Set task:
Copy out every item below word for word, omitting the pictures.
BEGIN Stored data
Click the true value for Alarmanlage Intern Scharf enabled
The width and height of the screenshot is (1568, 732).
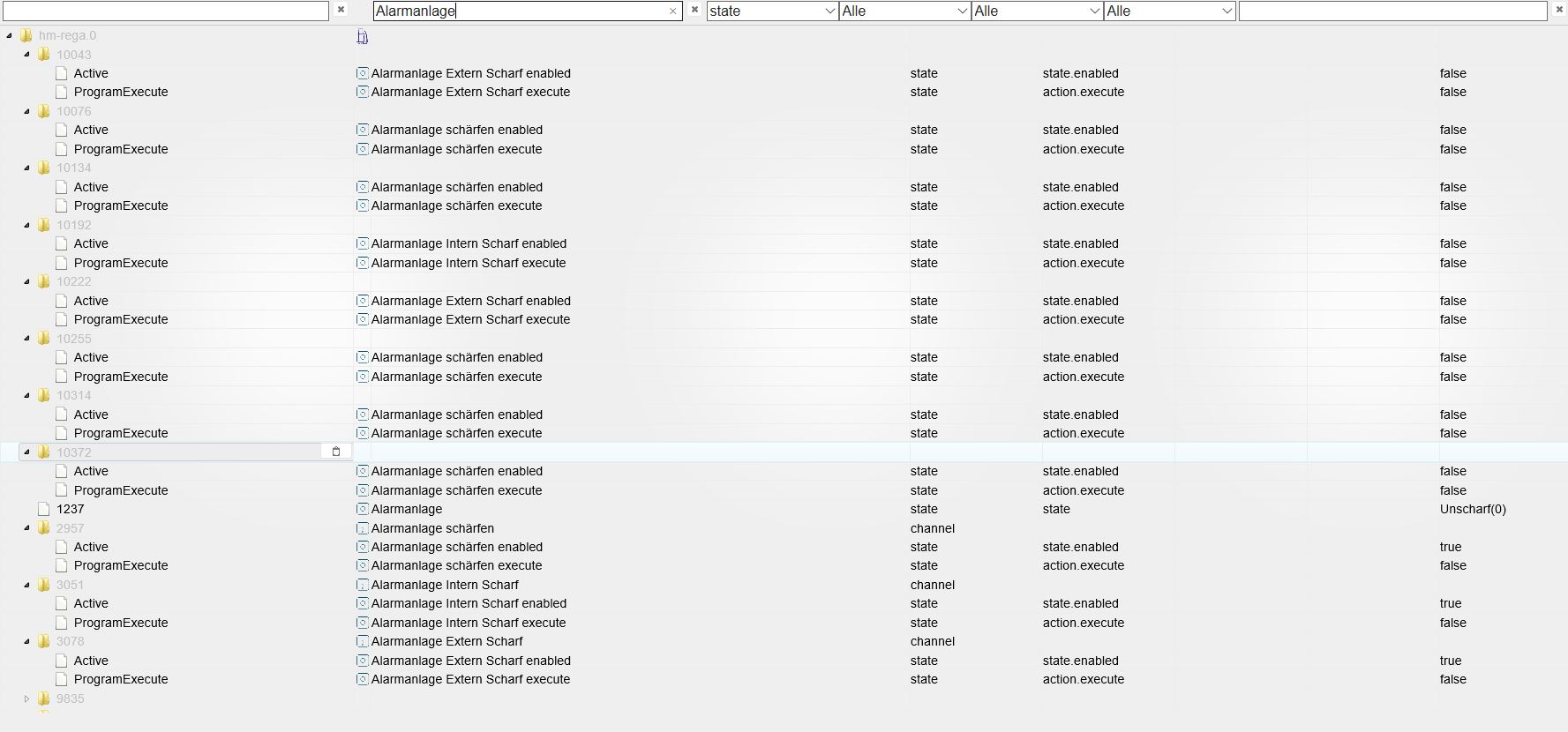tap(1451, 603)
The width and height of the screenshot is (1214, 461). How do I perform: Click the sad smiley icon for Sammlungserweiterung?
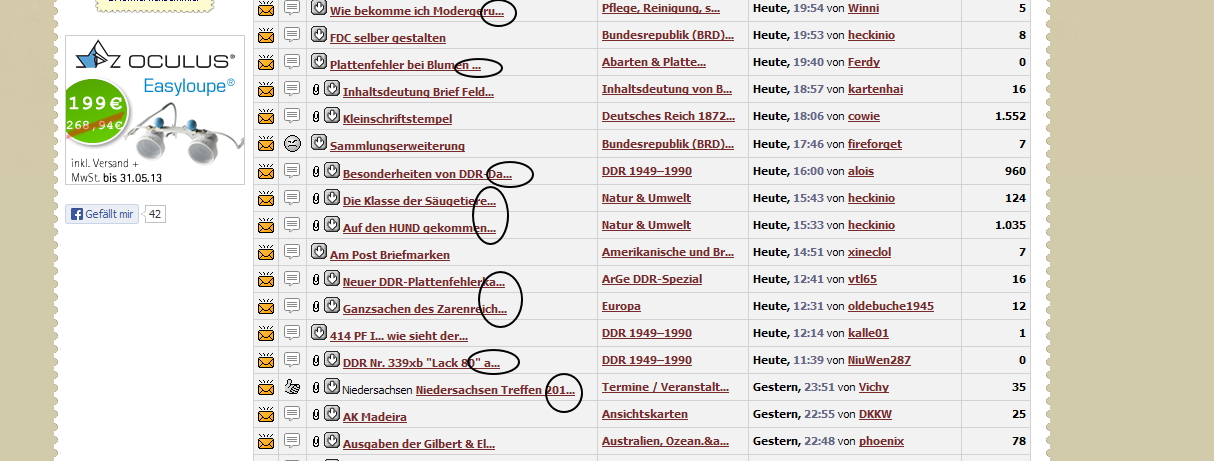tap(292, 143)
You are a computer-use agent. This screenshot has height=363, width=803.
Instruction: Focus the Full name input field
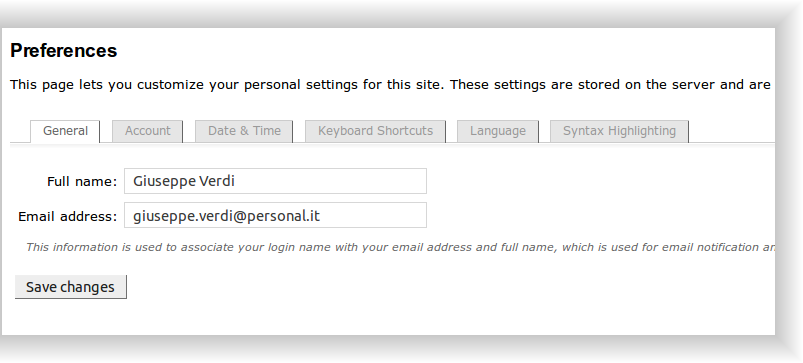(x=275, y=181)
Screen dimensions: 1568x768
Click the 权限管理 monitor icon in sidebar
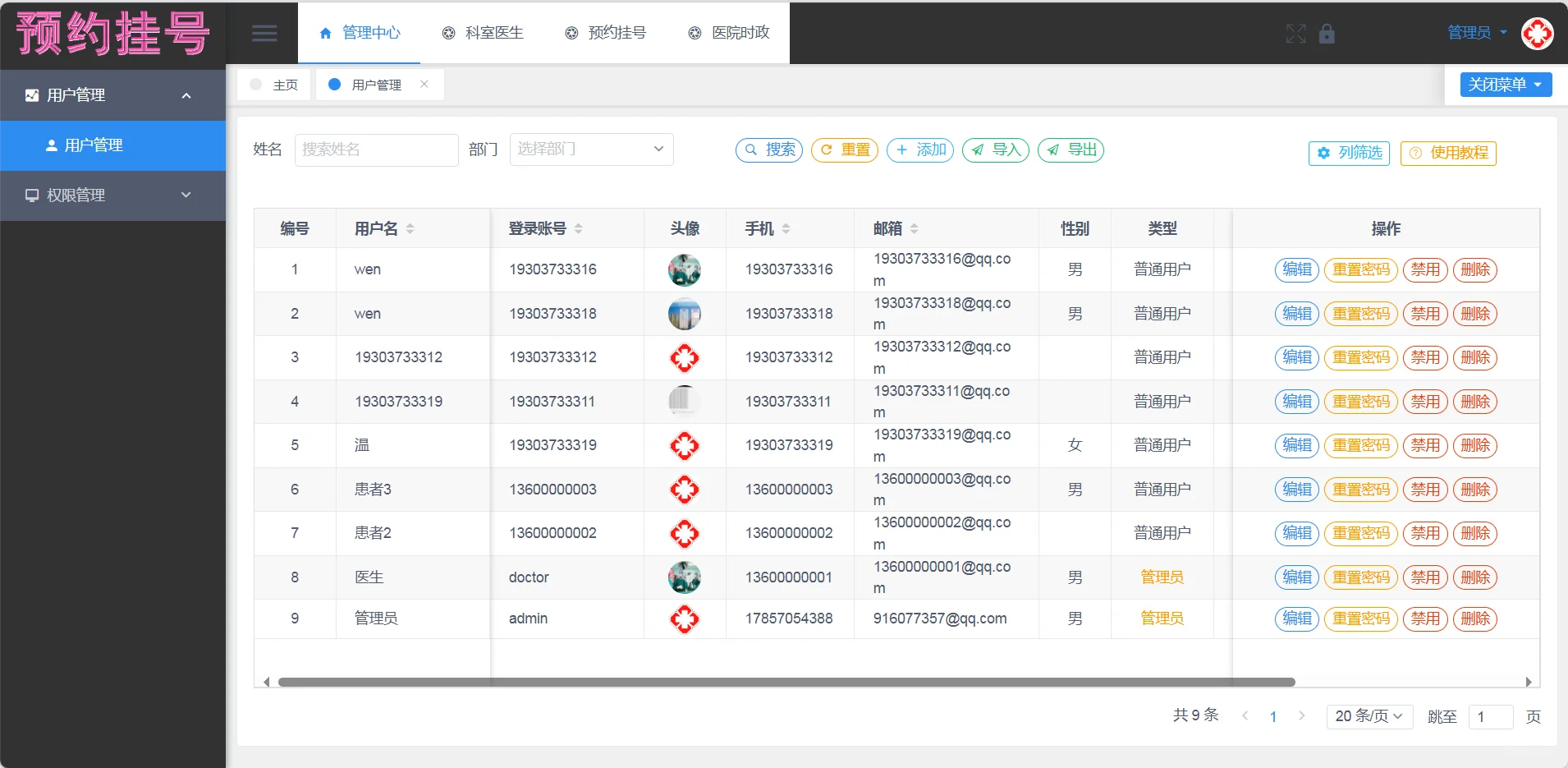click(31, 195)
END Stored data
Correct answer:
Click the true value for Alarmanlage Intern Scharf enabled
The width and height of the screenshot is (1568, 732).
tap(1451, 603)
The width and height of the screenshot is (1214, 461). How do I perform: Click the sad smiley icon for Sammlungserweiterung?
tap(292, 143)
You are a computer-use agent. This screenshot has height=363, width=803.
Instruction: Focus the Full name input field
(x=275, y=181)
Screen dimensions: 1568x768
Click the 权限管理 monitor icon in sidebar
click(31, 195)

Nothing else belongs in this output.